• [Предложенный отрывок]
——————————

КПД – коэффициент полезного действия – показатель, как для станка, так и
для рабочего за этим станком. Происходит слияние тела индивида и машины.
Тело – деталь, узел конвейера. Оно не обладает в данной системе никакой
индивидуальностью. Одна деталь, при поломке, должна быстро заменяться
другой. Отсюда стремление к унификации узлов. Процесс производства
разбивается на множество простых действий. «Нет незаменимых людей» - тезис
справедливый для конвейерного типа производства.
«Человеческое тело вступает в механизмы власти, которые тщательно
обрабатывают его, разрушают его порядок и собирают заново. Рождается
«политическая анатомия», являющаяся одновременно «механикой власти». Она
определяет, как можно подчинить себе тела других, с тем, чтобы заставить их
не только делать что-то определённое, но действовать определённым образом,
с применением определённых техник, с необходимой быстротой и
эффективностью. Так дисциплина производит подчинённые и упражняемые,
«послушные» тела».[8]
П.2. Дисциплина.
Для того, чтобы такая машина работала, необходима строгая дисциплина
тела, которая обеспечивает чёткое и отлаженное выполнение каждого действия.

——————————

• [Задание a]
Верните точную копию фрагмента из отрывка о дисциплине тела, начиная со слов «Тело – деталь, узел» и заканчивая словами «конвейерного типа производства.».
Отрывок и записи никак не связаны между собой.

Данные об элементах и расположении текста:

——————————

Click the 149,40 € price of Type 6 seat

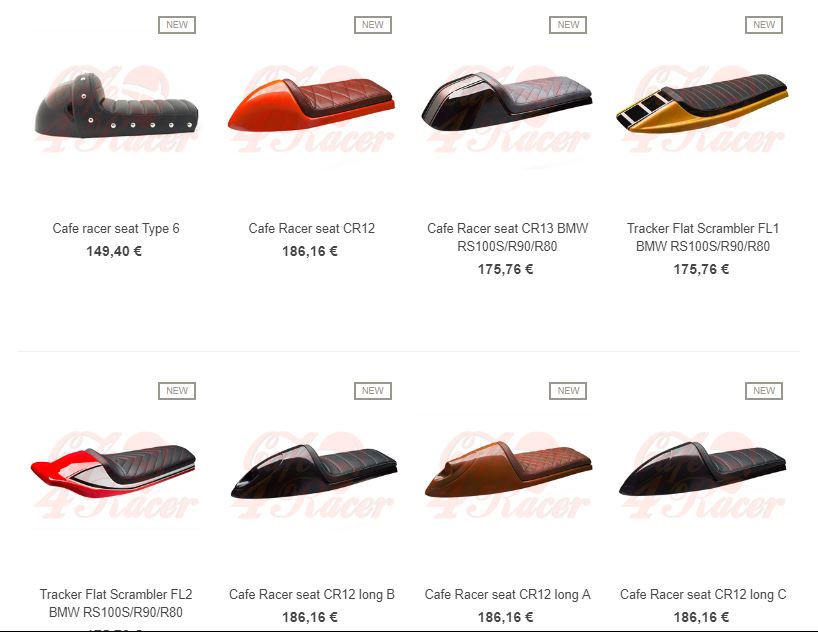coord(114,252)
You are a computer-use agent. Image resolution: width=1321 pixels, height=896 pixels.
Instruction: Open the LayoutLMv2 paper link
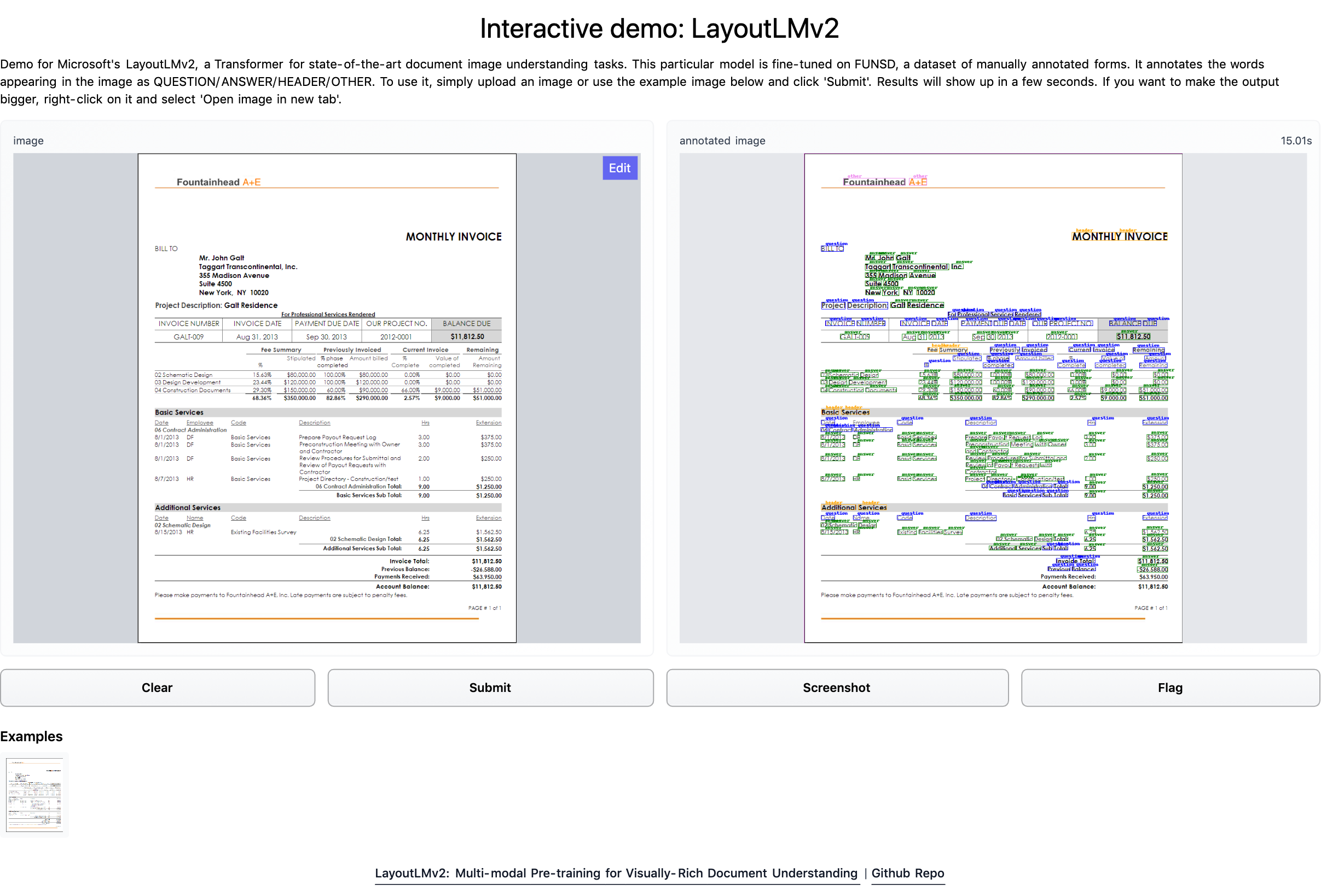(616, 872)
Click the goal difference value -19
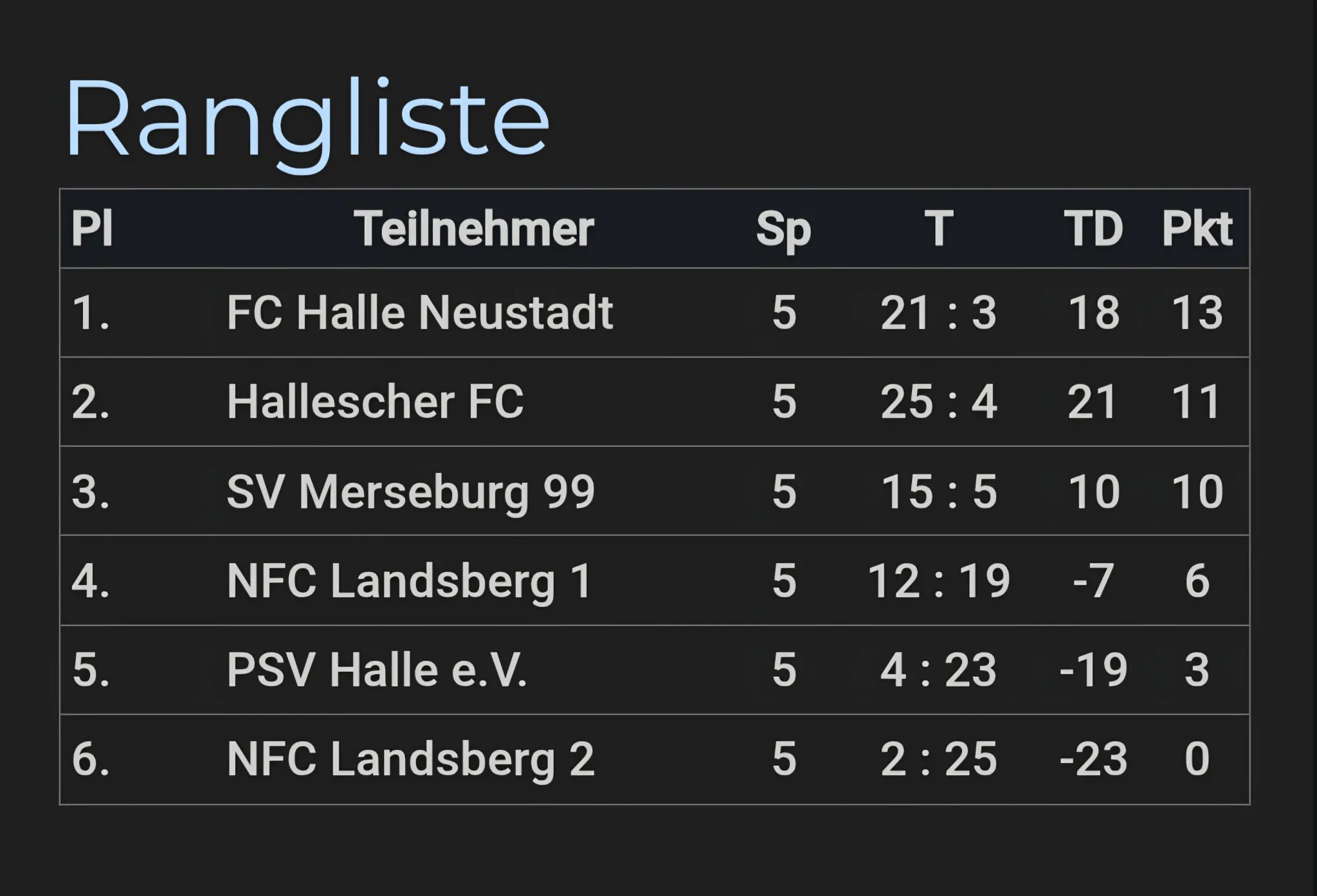The height and width of the screenshot is (896, 1317). click(1093, 670)
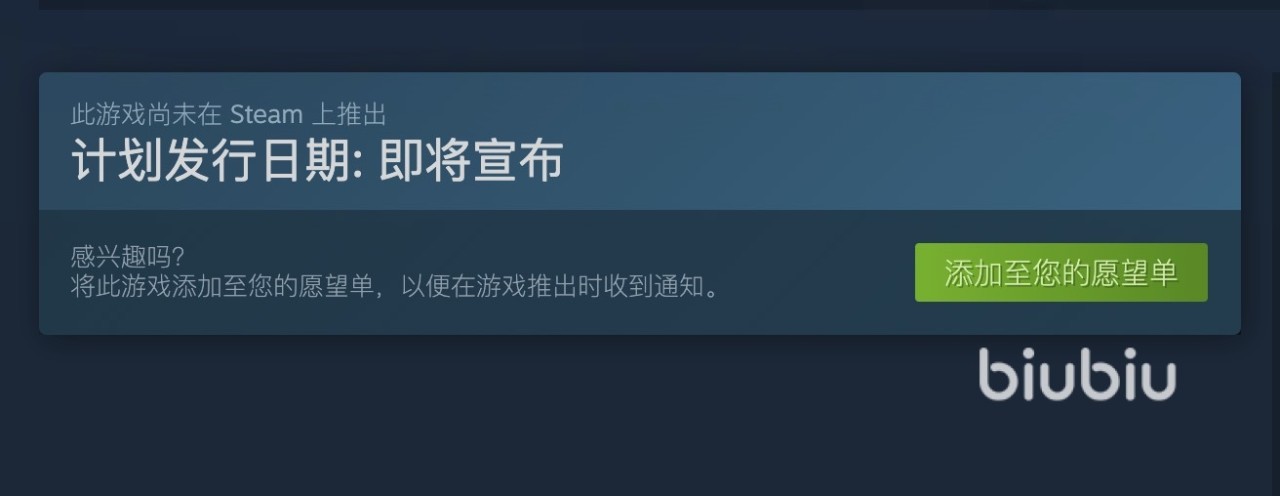Click the word Steam in the notice

266,114
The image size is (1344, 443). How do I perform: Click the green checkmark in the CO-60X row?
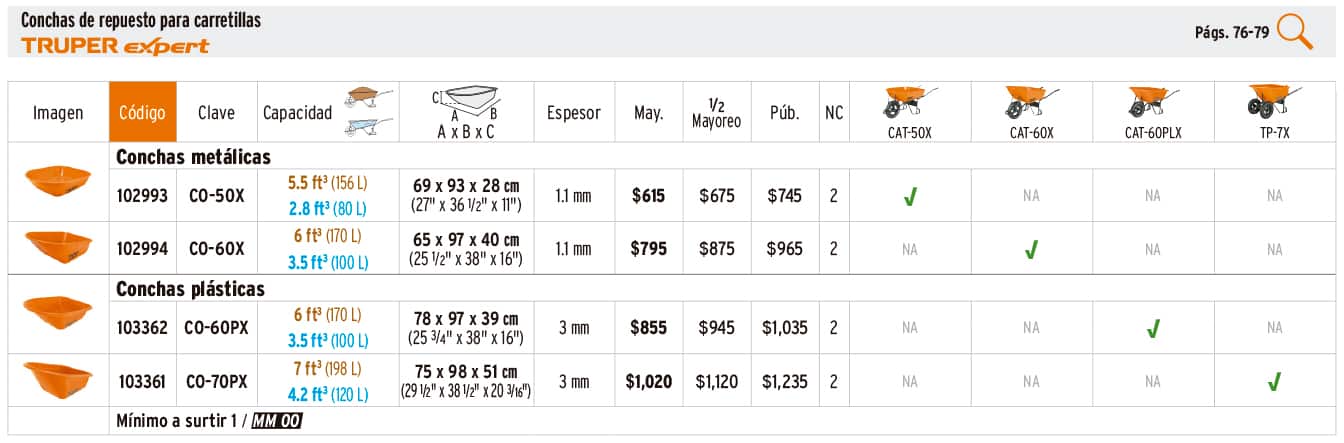1031,250
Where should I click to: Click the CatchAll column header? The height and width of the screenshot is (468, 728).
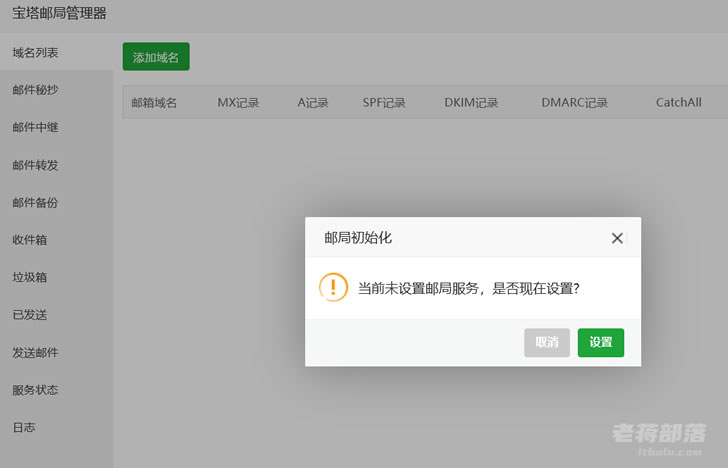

——————————

• [Задание b]
Перепечатайте все записи без изменений, не включая в ответ изображения.

• [Ответ на задание a]
Тело – деталь, узел конвейера. Оно не обладает в данной системе никакой
индивидуальностью. Одна деталь, при поломке, должна быстро заменяться
другой. Отсюда стремление к унификации узлов. Процесс производства
разбивается на множество простых действий. «Нет незаменимых людей» - тезис
справедливый для конвейерного типа производства.

• [Ответ на задание b]
Click the 149,40 € price of Type 6 seat

coord(114,252)
You are a computer-use agent. Image resolution: width=1321 pixels, height=896 pixels.
Instruction: Open the LayoutLMv2 paper link
(616, 872)
Click the goal difference value -19
The height and width of the screenshot is (896, 1317). click(1093, 670)
Click the word Steam in the notice

266,114
The image size is (1344, 443). How do I perform: Click the green checkmark in the CO-60X row?
1031,250
Where should I click to: Click the CatchAll column header? The height and width of the screenshot is (468, 728).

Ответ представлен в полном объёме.